Etwas näher möchte ich auf die Enzyme eingehen, da das Enzym zur Käseherstellung bereits in die Diskussion geraten ist. Enzyme sind keine Lebewesen, sondern Eiweißmoleküle, die einen chemischen Prozess in Gang setzen (Starterkulturen). So wird durch ihre Anwesenheit z. B. aus Milch Joghurt. Mit Hilfe der Gentechnik können unabhängig von natürlichen Enzymquellen alle Enzyme in großen Mengenhergestellt werden. Gentechnisch hergestellte Enzyme sind gleichbleibend in der Qualität, immer verfügbar, in der Regel billiger und sie unterscheiden sich nicht von Enzymen, die nach herkömmlichen Methoden hergestellt werden.

Das Enzym Chymosin, das zur Käseherstellung benötigt wird, wird aus dem Lab der Kälber hergestellt. Der Anstieg des Käsekonsums und die geringere Aufzucht von Kälbern hat zu einem Engpaß geführt. Der Gentechnik ist es gelungen, Kälbergene in Kefirhefe einzuschleusen, die nun Chymosin produziert. Dieses gentechnisch hergestellte Chymosin ist reiner als das natürliche, d.h. bei der Käseherstellung werden weniger Verunreinigungen in den Käse gebracht. Die Ausbeute verwendungsfähiger aktiver Enzyme aus Kälbermagenpräparat beträgt 4-8%, die Ausbeute beim gentechnisch hergestellten Chymosinpräparat ist 80-90%. 1990 wurde das Chymosin in Amerika als erstes gentechnisches Produkt zugelassen, da durch intensive Untersuchungen keine Unterschiede am Endprodukt Käse festgestellt werden konnten. Die Weltgesundheitsbehörde hat keinerlei Einschränkungen bei der Aufnahme der gentechnisch hergestellten Enzyme gemacht. Inzwischen werden sie in England, Italien, Griechenland, Österreich, Frankfreich, Norwegen, Schweden, Dänemark und Finnland eingesetzt. Zwar ist es in Deutschland nicht erlaubt, Käse gentechnisch herzustellen und in den Handel zu bringen, aber nach der Herstellung sind die Endprodukte nicht zu unterscheiden.
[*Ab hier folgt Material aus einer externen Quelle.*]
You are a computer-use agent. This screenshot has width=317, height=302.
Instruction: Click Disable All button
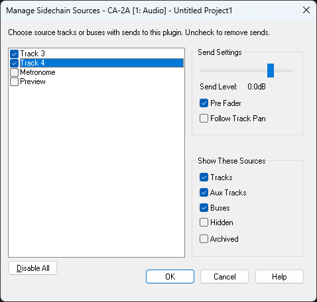pos(33,268)
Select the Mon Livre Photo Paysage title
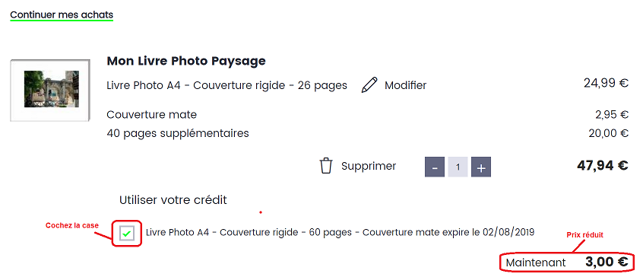Screen dimensions: 643x277 (x=186, y=61)
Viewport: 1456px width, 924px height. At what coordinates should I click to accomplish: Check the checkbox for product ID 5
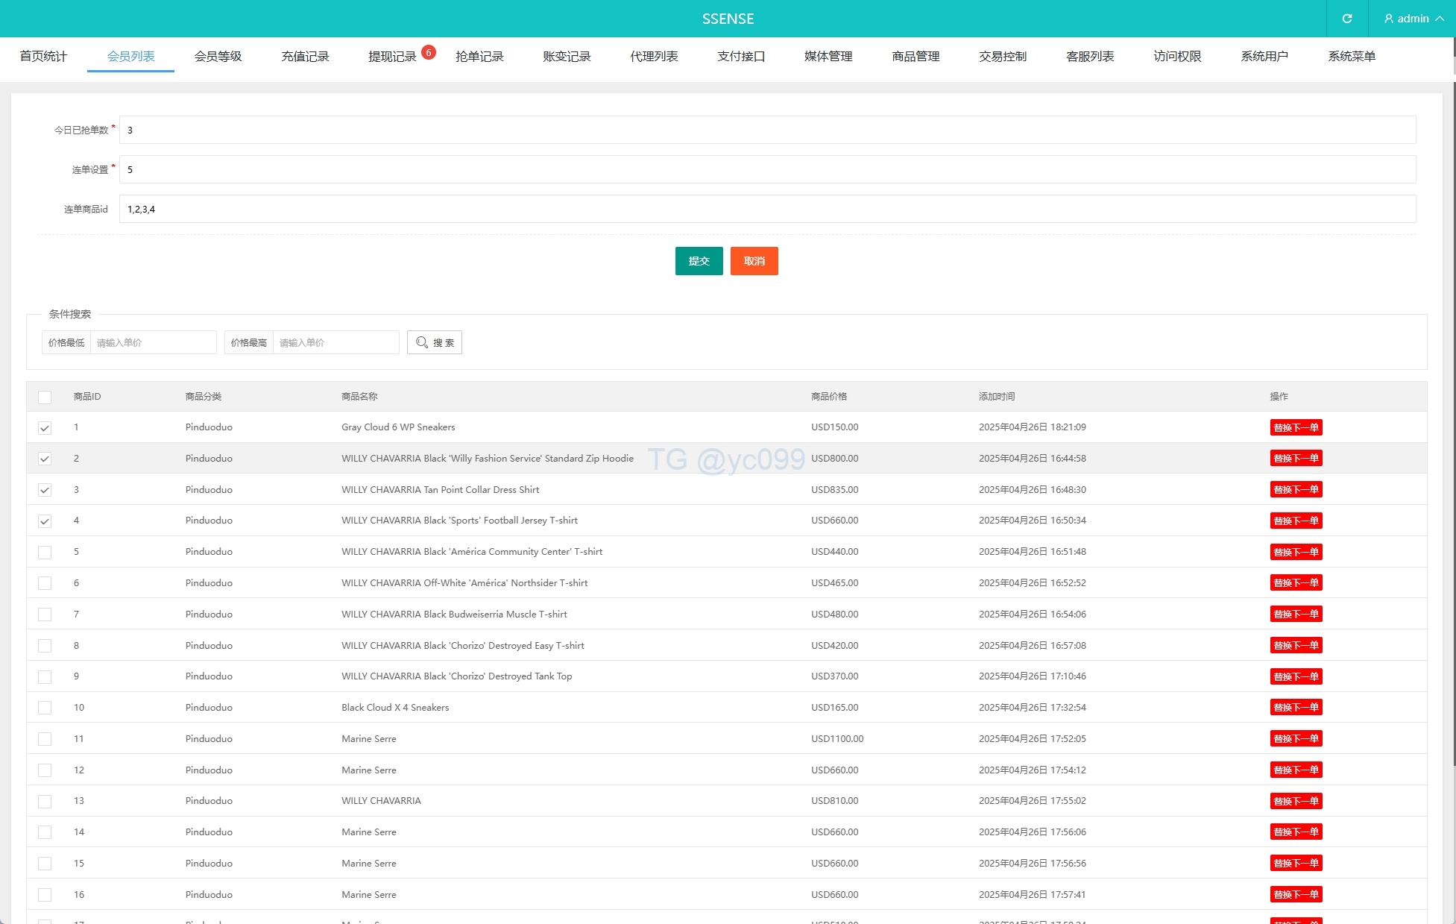click(x=45, y=553)
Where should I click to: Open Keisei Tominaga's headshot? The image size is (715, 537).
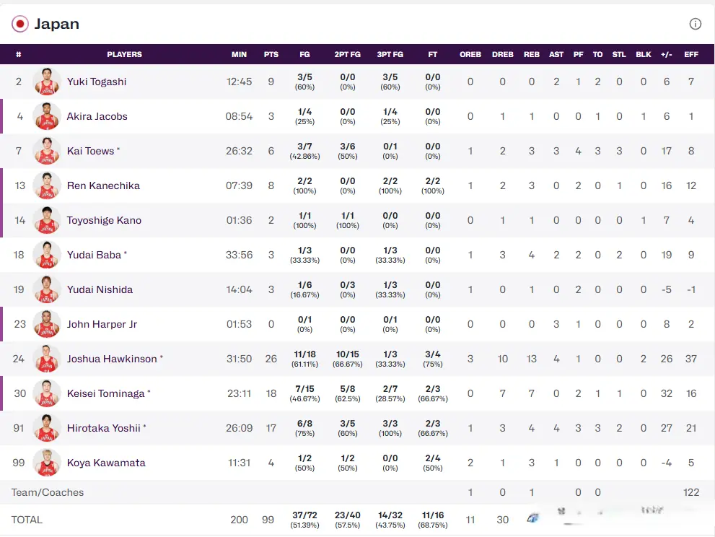[47, 393]
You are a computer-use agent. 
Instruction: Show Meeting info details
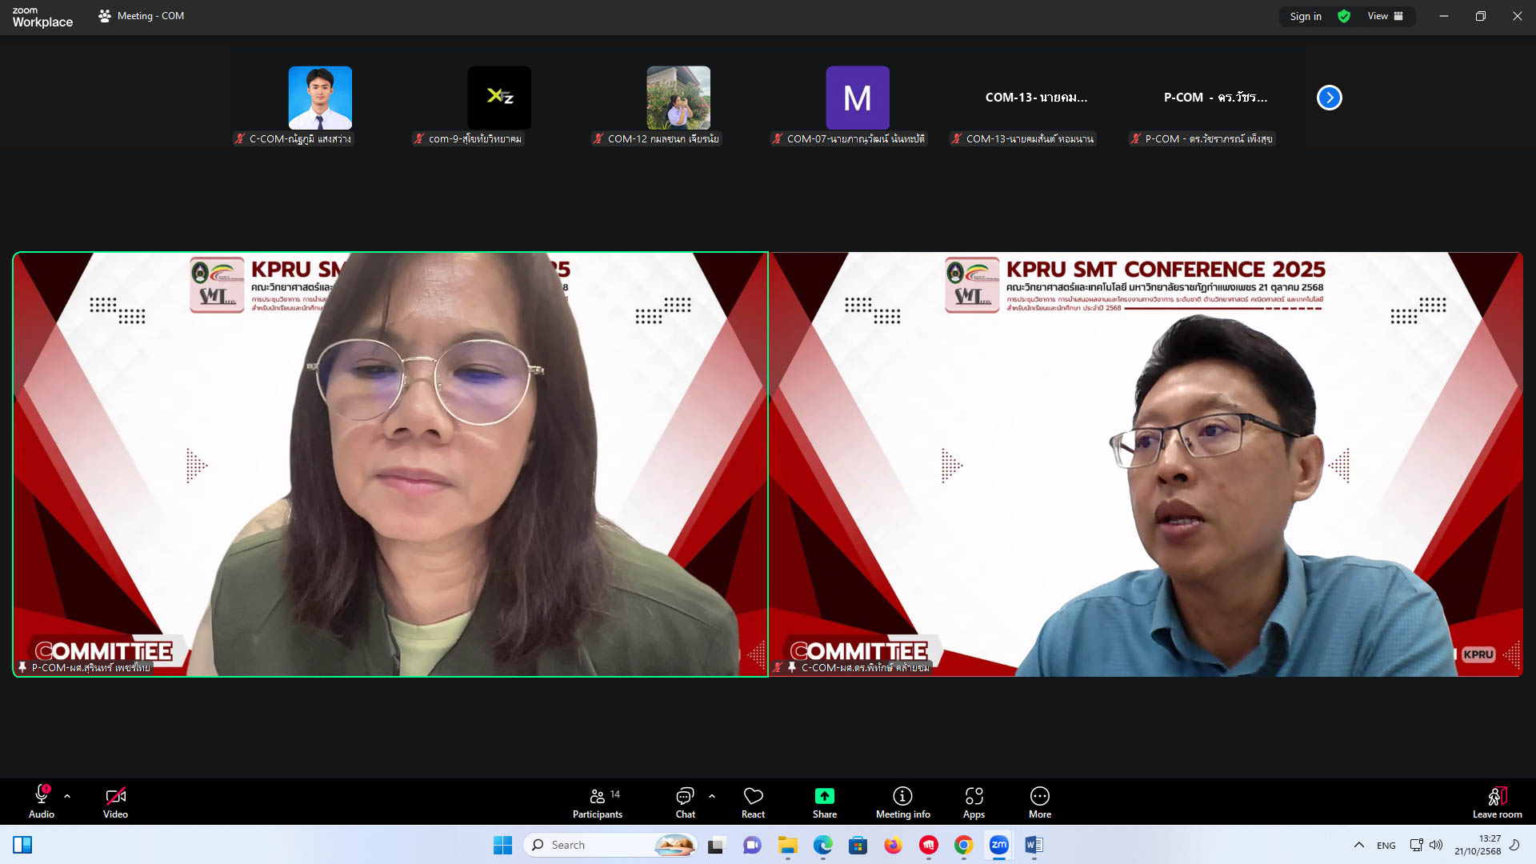tap(902, 802)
Auch die Pflanzen werden von der Gentechnik nicht vergessen. In Amerika ist inzwischen die "Antimatsch-Tomate" auf dem Markt zugelassen. Die amerikanische Lebensmittelkontrollbehörde hat die Unbedenklichkeit dieser Tomate bestätigt. Um auf den langen Transportwegen möglichst wenig Ausschuss zu haben, werden Tomaten grün geerntet. Mit Hilfe der Gentechnik ist es nun gelungen, den Stoff zu blockieren, der für das Altern der Tomate zuständig ist. Das bedeutet, dass die Früchte ausgereift geerntet werden können, aber auch noch lange Zeit im Regal frisch aussehen. Die VerbraucherInnen können also nicht mehr beurteilen, wie alt die Ware ist. Die Chancen in punkto Gentechnik liegen also in erster Linie bei der Industrie, die preiswerter produzieren kann. Die Risiken liegen eher bei den VerbraucherInnen.

Bei der Diskussion über die Risiken der Gentechnik muss unterschieden werden zwischen Produkten, die sich nicht vermehren können, weil sie keine lebenden Organismen besitzen (Bakterien, Pflanzen, Tiere). Das Risiko, das von gentechnisch hergestellten Zusatzstoffen ausgeht, wird allgemein als sehr gering eingeschätzt. ÖkologInnen warnen vor unerwünschter Ausbreitung gentehnisch manipulierter Kulturpflanzen. Gentechnisch erzeugte Lebensmittel können Allergien auslösen, da bekannte Allergene plötzlich in Lebensmitteln auftauchen, in denen sie nicht vermutet werden (Erdnußeiweiß in der Tomate, z.B.). Bei der Aufnahme veränderter Lebensmitteln ist nicht bekannt, ob die Nahrungsbestandteile vom Körper in gewohnter Weise aufgenommen und vertragen werden. Wie die Darmflora und die Bekämpfung von Krankheitserregern beeinflusst wird, ist ebenfalls nicht bekannt. Zu befürchten ist auch, dass eine Antibiotikaresistenz verstärkt wird, da den erbmanipukierten Zellen oft Antibiotika zugesetzt werden, um ein Überleben zu sichern.

Es erhebt sich bei dieser Diskussion auch die Frage, ob neue und veränderte Lebensmittel benötigt werden. Unser Lebensmittelangebot ist so vielfältig und reichlich, dass eine ausreichende und gesunde Ernährung möglich ist. Die Entscheidung gegen die Kennzeichnungspflicht gentechnisch veränderter Lebensmittel ist bereits in Brüssel gefallen, die VerbraucherInnen sollten aber durch ihre Kaufentscheidung für Lebensmittel aus der Region deutlich machen, dass diese neuen Lebensmittel mit Skepsis betrachtet werden. Als Mindestforderung gilt eine Kennzeichnung der Lebensmittel, wie es auch die Verbraucherverbände, als Lobby der VerbraucherInnen, vertreten.